EXERCISE INSTRUCTIONS:
Which lines of the listing hold the string "computer"? Copy those lines.
-- RECORDS FOR PROCESSING follows --
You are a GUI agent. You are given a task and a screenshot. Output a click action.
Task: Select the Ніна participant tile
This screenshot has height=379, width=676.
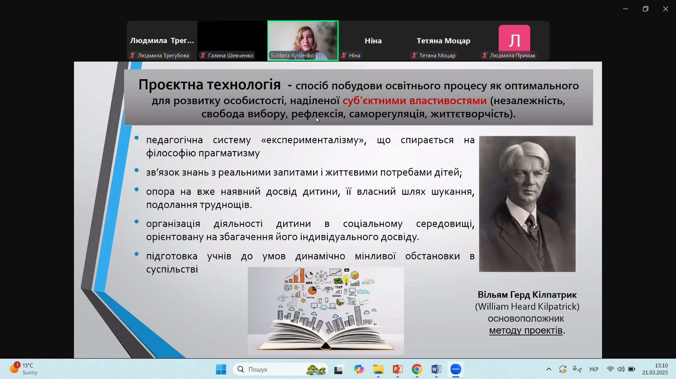(x=373, y=40)
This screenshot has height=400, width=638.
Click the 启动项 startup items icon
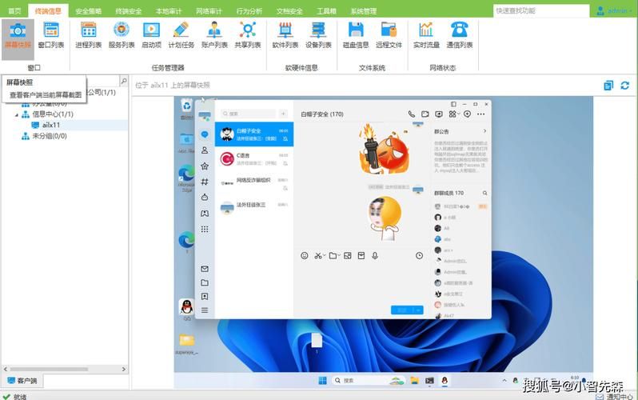click(x=151, y=34)
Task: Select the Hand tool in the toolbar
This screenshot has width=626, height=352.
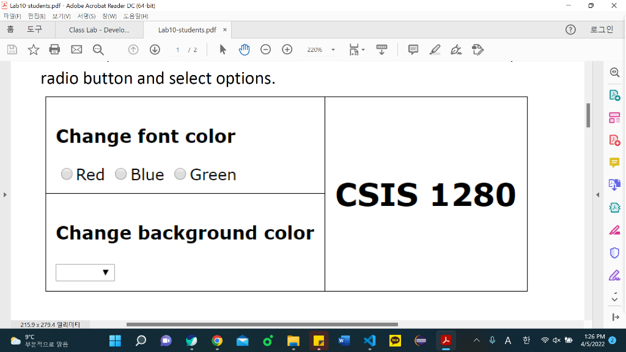Action: point(244,50)
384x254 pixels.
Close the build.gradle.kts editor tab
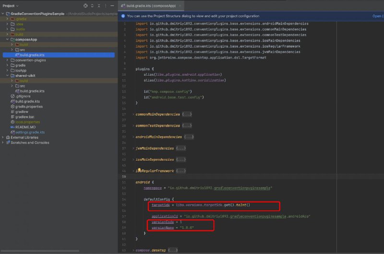180,6
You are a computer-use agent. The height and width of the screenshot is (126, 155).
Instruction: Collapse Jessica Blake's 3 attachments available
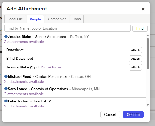click(24, 42)
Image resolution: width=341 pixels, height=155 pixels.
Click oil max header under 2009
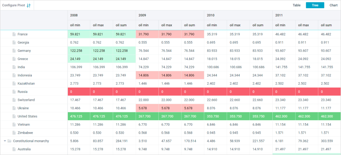pyautogui.click(x=170, y=25)
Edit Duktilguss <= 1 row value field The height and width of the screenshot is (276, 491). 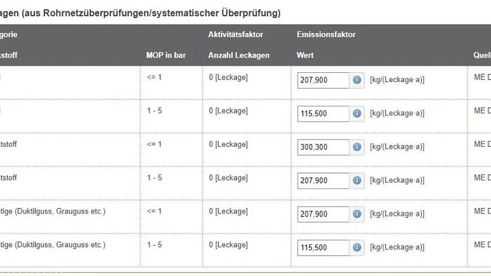[323, 214]
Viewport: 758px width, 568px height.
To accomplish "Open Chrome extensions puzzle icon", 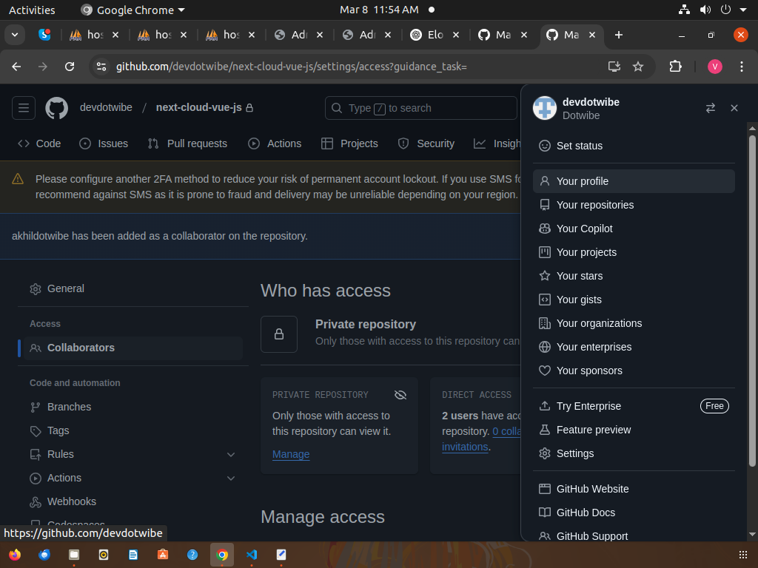I will click(675, 67).
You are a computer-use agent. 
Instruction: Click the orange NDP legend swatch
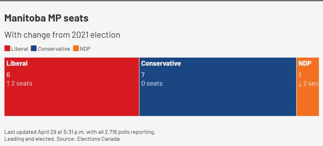pyautogui.click(x=76, y=49)
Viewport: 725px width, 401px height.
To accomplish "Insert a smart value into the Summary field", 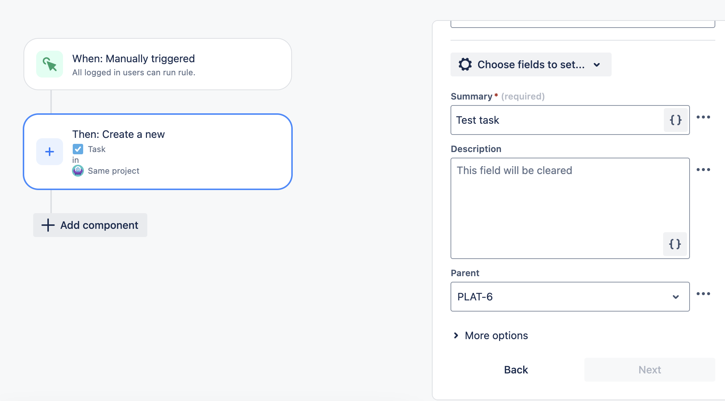I will 675,120.
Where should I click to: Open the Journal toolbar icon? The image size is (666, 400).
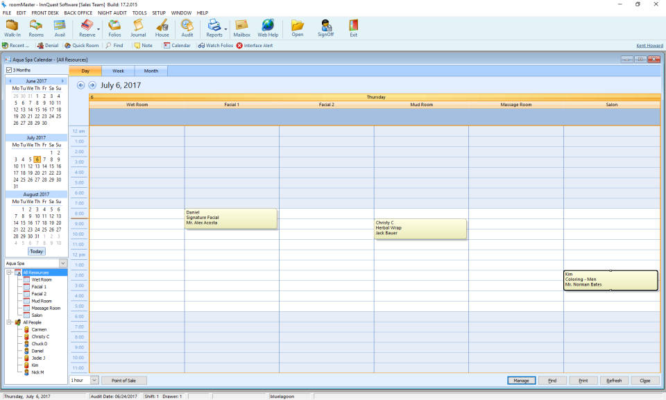click(138, 27)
-- RECORDS FOR PROCESSING concluded --
RESULT OF THIS EXERCISE:
You are a computer-use agent. The height and width of the screenshot is (126, 155).
You are a computer-use agent. 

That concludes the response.